▸ **Task directions**
Every line of the data is to be transcribed as it stands.

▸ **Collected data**
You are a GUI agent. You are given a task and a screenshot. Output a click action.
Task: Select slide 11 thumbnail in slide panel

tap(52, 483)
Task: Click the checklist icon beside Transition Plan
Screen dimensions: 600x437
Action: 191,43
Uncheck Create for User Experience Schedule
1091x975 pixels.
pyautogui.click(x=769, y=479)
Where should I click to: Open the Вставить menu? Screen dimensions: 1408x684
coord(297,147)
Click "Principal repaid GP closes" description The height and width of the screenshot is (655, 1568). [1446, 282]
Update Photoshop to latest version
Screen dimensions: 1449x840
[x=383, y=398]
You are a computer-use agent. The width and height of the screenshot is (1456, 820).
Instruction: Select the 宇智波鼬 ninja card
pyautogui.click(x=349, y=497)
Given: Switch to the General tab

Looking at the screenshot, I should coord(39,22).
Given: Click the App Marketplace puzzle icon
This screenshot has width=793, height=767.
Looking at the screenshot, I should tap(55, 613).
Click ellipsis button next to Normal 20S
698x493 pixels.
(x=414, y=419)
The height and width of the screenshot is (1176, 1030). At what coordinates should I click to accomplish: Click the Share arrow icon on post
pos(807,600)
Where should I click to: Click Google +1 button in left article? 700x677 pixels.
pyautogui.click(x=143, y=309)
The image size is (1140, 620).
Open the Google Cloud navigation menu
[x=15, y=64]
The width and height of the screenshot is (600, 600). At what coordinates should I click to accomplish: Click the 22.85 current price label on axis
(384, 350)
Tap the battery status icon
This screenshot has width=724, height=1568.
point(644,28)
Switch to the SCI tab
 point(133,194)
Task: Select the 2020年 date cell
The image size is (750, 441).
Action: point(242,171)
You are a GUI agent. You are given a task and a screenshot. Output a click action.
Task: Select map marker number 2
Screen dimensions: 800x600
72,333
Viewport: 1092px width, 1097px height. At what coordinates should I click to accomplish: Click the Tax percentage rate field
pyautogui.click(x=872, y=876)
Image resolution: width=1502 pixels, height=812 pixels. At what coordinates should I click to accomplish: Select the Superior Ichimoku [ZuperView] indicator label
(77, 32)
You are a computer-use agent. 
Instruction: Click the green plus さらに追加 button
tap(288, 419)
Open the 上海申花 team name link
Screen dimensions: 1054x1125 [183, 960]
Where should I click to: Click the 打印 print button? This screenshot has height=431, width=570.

▸ **Problem solution**
You are a GUI agent. You are given a task and a screenshot. Output a click action.
Task: Select slide 11 thumbnail in slide panel

tap(52, 483)
Task: Click the checklist icon beside Transition Plan
Screen dimensions: 600x437
Action: 191,43
Uncheck Create for User Experience Schedule
1091x975 pixels.
pyautogui.click(x=769, y=479)
Where should I click to: Open the Вставить menu? Screen dimensions: 1408x684
coord(297,147)
Click "Principal repaid GP closes" description The height and width of the screenshot is (655, 1568). [1446, 282]
Update Photoshop to latest version
Screen dimensions: 1449x840
[x=383, y=398]
You are a computer-use agent. The width and height of the screenshot is (1456, 820).
Instruction: Select the 宇智波鼬 ninja card
pyautogui.click(x=349, y=497)
Given: Switch to the General tab

Looking at the screenshot, I should coord(39,22).
Given: Click the App Marketplace puzzle icon
This screenshot has width=793, height=767.
Looking at the screenshot, I should tap(55, 613).
Click ellipsis button next to Normal 20S
698x493 pixels.
(x=414, y=419)
The height and width of the screenshot is (1176, 1030). At what coordinates should I click to accomplish: Click the Share arrow icon on post
pos(807,600)
Where should I click to: Click Google +1 button in left article? 700x677 pixels.
pyautogui.click(x=143, y=309)
The image size is (1140, 620).
Open the Google Cloud navigation menu
[x=15, y=64]
The width and height of the screenshot is (600, 600). At what coordinates should I click to accomplish: Click the 22.85 current price label on axis
(384, 350)
Tap the battery status icon
This screenshot has width=724, height=1568.
point(644,28)
Switch to the SCI tab
 point(133,194)
Task: Select the 2020年 date cell
The image size is (750, 441).
Action: point(242,171)
You are a GUI agent. You are given a task and a screenshot. Output a click action.
Task: Select map marker number 2
Screen dimensions: 800x600
72,333
Viewport: 1092px width, 1097px height. At what coordinates should I click to accomplish: Click the Tax percentage rate field
pyautogui.click(x=872, y=876)
Image resolution: width=1502 pixels, height=812 pixels. At what coordinates should I click to accomplish: Select the Superior Ichimoku [ZuperView] indicator label
(77, 32)
You are a computer-use agent. 
Instruction: Click the green plus さらに追加 button
tap(288, 419)
Open the 上海申花 team name link
Screen dimensions: 1054x1125 [183, 960]
Where should I click to: Click the 打印 print button? This screenshot has height=431, width=570.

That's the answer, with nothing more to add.